Tranexamic Acid

Highly effective melasma treatment with a differentiated mechanism: plasmin/PGE2 pathway inhibition upstream of MITF rather than direct tyrosinase suppression. This makes it mechanistically complementary to all tyrosinase inhibitors — and particularly synergistic with niacinamide (which acts at melanosome transfer). 2025 clinical evidence is compelling: RCT (n=50) confirmed oral and topical TXA achieve equivalent MASI reduction (~58.86% vs 50.88%), both superior to baseline; niosomal TXA 2% + niacinamide 4% achieved 66.7% mMASI reduction, outperforming 4% HQ with far fewer adverse reactions. Japan quasi-drug since 2002 (topical) and OTC oral since 2007. Not EU-restricted. Excellent safety profile at cosmetic concentrations. Preferred over hydroquinone by current clinical data. Niosomal delivery is a formulation upgrade worth implementing: same or better efficacy at half the concentration with improved stability.

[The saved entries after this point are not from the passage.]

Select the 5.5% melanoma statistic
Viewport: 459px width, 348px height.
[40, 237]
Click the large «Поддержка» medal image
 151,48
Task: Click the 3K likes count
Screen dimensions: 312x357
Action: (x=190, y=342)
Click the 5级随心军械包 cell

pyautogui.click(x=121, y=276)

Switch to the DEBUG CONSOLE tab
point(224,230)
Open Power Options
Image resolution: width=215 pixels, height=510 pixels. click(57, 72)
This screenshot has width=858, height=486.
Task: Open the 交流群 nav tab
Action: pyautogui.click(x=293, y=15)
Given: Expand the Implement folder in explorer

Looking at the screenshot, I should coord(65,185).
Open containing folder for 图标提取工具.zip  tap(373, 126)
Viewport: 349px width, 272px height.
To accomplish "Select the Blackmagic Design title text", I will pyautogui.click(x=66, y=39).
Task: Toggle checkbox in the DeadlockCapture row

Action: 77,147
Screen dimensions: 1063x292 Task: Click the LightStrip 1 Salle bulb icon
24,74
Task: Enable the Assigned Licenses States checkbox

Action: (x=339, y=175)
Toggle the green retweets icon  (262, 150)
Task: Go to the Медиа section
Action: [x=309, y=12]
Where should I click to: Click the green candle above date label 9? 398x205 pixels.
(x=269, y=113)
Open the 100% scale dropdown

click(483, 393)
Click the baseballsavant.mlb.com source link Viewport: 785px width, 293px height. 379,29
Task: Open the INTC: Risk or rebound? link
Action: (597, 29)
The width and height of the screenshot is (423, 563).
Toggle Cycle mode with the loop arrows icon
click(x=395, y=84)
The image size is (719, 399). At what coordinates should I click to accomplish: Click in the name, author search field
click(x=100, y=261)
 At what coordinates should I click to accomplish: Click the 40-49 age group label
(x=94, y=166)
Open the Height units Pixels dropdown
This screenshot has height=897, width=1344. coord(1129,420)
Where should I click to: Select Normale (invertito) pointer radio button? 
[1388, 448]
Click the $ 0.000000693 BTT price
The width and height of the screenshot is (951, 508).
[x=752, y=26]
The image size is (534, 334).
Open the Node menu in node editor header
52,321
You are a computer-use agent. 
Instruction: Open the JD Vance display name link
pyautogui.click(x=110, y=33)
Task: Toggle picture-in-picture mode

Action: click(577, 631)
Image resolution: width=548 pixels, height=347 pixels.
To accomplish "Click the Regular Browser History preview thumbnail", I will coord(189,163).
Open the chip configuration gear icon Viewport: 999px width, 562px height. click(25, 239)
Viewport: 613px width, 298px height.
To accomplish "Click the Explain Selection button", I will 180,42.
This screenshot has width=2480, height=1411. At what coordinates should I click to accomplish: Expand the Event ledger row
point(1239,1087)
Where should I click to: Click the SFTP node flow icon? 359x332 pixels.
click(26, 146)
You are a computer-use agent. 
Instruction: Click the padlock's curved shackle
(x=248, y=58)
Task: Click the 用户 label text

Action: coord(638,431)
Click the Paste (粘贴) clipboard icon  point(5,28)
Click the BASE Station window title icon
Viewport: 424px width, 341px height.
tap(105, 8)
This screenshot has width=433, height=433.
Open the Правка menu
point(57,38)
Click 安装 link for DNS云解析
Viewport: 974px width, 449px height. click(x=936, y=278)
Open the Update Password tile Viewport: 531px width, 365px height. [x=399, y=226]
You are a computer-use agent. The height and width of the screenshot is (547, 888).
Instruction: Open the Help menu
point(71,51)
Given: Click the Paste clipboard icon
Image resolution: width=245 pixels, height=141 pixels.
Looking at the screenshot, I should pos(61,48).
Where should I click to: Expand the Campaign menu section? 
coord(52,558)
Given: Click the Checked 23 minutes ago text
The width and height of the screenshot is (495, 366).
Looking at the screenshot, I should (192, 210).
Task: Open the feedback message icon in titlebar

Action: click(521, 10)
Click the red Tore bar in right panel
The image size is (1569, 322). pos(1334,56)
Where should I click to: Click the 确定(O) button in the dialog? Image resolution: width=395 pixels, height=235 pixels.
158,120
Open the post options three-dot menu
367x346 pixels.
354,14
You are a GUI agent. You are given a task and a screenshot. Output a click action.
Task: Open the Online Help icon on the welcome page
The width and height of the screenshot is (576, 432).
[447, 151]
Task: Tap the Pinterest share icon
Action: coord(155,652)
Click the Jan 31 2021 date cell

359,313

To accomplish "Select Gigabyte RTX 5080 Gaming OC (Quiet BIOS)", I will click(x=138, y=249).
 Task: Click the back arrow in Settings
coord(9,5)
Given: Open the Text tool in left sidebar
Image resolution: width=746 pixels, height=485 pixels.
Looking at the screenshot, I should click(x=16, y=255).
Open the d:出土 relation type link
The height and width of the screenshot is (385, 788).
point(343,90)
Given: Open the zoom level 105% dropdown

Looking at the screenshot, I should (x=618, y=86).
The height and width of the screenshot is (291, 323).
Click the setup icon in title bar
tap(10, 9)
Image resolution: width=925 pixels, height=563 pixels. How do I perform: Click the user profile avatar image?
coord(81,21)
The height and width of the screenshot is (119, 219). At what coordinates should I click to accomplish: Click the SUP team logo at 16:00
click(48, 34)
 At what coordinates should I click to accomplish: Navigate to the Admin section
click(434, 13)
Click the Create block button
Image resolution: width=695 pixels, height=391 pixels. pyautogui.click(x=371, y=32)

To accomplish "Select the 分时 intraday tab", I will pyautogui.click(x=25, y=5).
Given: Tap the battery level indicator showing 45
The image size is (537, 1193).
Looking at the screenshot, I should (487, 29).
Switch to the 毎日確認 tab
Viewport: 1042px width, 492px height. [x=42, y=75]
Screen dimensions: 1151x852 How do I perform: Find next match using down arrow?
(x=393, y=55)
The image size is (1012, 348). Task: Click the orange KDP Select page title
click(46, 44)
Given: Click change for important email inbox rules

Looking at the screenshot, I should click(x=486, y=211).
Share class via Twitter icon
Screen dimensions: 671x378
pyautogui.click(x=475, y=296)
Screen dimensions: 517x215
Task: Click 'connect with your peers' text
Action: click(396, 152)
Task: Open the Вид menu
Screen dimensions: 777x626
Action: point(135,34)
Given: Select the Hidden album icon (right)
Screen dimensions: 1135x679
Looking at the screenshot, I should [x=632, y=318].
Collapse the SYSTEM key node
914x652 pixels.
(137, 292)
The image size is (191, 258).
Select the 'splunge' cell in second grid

No FDA restriction for topical cosmetic use at typical 2–5% brightening concentrations. Oral TXA is an FDA-approved prescription drug (Lysteda) for heavy menstrual bleeding — systemic risk profile of oral/IV does NOT apply to topical cosmetic use. Claim strategy critical: structural brightening claims are acceptable; physiological depigmentation claims risk FDA drug classification.